#### [Supplied records]
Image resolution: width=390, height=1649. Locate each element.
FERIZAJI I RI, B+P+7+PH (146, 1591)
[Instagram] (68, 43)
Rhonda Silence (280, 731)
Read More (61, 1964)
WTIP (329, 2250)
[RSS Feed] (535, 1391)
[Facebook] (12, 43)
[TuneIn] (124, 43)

#### [Activity]
Retype all the records, matching them exactly.

#### [Your response]
Image resolution: width=390, height=1649. Locate each element.
FERIZAJI I RI, B+P+7+PH (146, 1591)
[Instagram] (68, 43)
Rhonda Silence (280, 731)
Read More (61, 1964)
WTIP (329, 2250)
[RSS Feed] (535, 1391)
[Facebook] (12, 43)
[TuneIn] (124, 43)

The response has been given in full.